PROMPT.
Each record beneath this line is to be copied exactly.

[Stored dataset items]
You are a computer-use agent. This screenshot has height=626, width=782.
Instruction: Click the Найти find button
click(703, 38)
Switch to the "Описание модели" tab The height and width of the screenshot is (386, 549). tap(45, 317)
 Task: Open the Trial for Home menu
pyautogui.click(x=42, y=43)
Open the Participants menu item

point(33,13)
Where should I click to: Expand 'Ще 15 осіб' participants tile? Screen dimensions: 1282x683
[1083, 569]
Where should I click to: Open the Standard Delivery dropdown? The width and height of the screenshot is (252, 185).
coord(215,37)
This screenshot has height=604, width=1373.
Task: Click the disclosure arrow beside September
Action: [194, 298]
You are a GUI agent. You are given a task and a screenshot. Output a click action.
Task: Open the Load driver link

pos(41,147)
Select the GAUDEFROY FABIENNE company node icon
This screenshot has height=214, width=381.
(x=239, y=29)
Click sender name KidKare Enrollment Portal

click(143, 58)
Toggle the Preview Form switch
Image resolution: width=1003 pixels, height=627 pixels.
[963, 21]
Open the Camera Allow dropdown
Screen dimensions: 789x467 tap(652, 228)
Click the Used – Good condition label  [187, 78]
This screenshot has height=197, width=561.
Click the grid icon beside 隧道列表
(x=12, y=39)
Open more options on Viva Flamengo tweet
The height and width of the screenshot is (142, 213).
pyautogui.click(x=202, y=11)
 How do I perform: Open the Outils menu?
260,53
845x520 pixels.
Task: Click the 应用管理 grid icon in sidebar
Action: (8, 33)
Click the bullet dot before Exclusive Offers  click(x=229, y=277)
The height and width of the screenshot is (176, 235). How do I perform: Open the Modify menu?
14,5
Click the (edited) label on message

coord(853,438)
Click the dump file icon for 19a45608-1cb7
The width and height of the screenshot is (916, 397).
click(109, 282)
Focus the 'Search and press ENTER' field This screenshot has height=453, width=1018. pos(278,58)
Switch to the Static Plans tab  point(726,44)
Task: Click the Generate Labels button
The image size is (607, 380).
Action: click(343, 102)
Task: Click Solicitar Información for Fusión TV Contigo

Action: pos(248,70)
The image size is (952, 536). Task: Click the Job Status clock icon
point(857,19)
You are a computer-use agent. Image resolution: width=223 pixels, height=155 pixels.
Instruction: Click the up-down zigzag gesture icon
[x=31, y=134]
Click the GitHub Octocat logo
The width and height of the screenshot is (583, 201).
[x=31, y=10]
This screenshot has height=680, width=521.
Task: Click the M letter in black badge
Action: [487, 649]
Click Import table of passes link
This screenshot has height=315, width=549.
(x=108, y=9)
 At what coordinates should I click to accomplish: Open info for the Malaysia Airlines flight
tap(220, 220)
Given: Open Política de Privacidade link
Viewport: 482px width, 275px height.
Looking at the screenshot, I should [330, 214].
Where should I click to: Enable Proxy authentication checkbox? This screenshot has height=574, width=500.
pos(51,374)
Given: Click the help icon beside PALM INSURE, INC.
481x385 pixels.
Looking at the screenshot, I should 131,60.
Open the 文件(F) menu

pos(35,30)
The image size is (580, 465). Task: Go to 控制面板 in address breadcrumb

FINISHED EXERCISE.
You are a computer-use agent. This screenshot has height=626, width=782.
Instruction: Click the Найти find button
click(703, 38)
Switch to the "Описание модели" tab The height and width of the screenshot is (386, 549). tap(45, 317)
 Task: Open the Trial for Home menu
pyautogui.click(x=42, y=43)
Open the Participants menu item

point(33,13)
Where should I click to: Expand 'Ще 15 осіб' participants tile? Screen dimensions: 1282x683
[1083, 569]
Where should I click to: Open the Standard Delivery dropdown? The width and height of the screenshot is (252, 185).
coord(215,37)
This screenshot has height=604, width=1373.
Task: Click the disclosure arrow beside September
Action: [194, 298]
You are a GUI agent. You are given a task and a screenshot. Output a click action.
Task: Open the Load driver link

pos(41,147)
Select the GAUDEFROY FABIENNE company node icon
This screenshot has height=214, width=381.
(x=239, y=29)
Click sender name KidKare Enrollment Portal

click(143, 58)
Toggle the Preview Form switch
Image resolution: width=1003 pixels, height=627 pixels.
[963, 21]
Open the Camera Allow dropdown
Screen dimensions: 789x467 tap(652, 228)
Click the Used – Good condition label  [187, 78]
This screenshot has height=197, width=561.
Click the grid icon beside 隧道列表
(x=12, y=39)
Open more options on Viva Flamengo tweet
The height and width of the screenshot is (142, 213).
pyautogui.click(x=202, y=11)
 How do I perform: Open the Outils menu?
260,53
845x520 pixels.
Task: Click the 应用管理 grid icon in sidebar
Action: (8, 33)
Click the bullet dot before Exclusive Offers  click(x=229, y=277)
The height and width of the screenshot is (176, 235). How do I perform: Open the Modify menu?
14,5
Click the (edited) label on message

coord(853,438)
Click the dump file icon for 19a45608-1cb7
The width and height of the screenshot is (916, 397).
click(109, 282)
Focus the 'Search and press ENTER' field This screenshot has height=453, width=1018. pos(278,58)
Switch to the Static Plans tab  point(726,44)
Task: Click the Generate Labels button
The image size is (607, 380).
Action: click(343, 102)
Task: Click Solicitar Información for Fusión TV Contigo

Action: pos(248,70)
The image size is (952, 536). Task: Click the Job Status clock icon
point(857,19)
You are a computer-use agent. Image resolution: width=223 pixels, height=155 pixels.
Instruction: Click the up-down zigzag gesture icon
[x=31, y=134]
Click the GitHub Octocat logo
The width and height of the screenshot is (583, 201).
[x=31, y=10]
This screenshot has height=680, width=521.
Task: Click the M letter in black badge
Action: [487, 649]
Click Import table of passes link
This screenshot has height=315, width=549.
(x=108, y=9)
 At what coordinates should I click to accomplish: Open info for the Malaysia Airlines flight
tap(220, 220)
Given: Open Política de Privacidade link
Viewport: 482px width, 275px height.
Looking at the screenshot, I should [330, 214].
Where should I click to: Enable Proxy authentication checkbox? This screenshot has height=574, width=500.
pos(51,374)
Given: Click the help icon beside PALM INSURE, INC.
481x385 pixels.
Looking at the screenshot, I should 131,60.
Open the 文件(F) menu

pos(35,30)
The image size is (580, 465). Task: Go to 控制面板 in address breadcrumb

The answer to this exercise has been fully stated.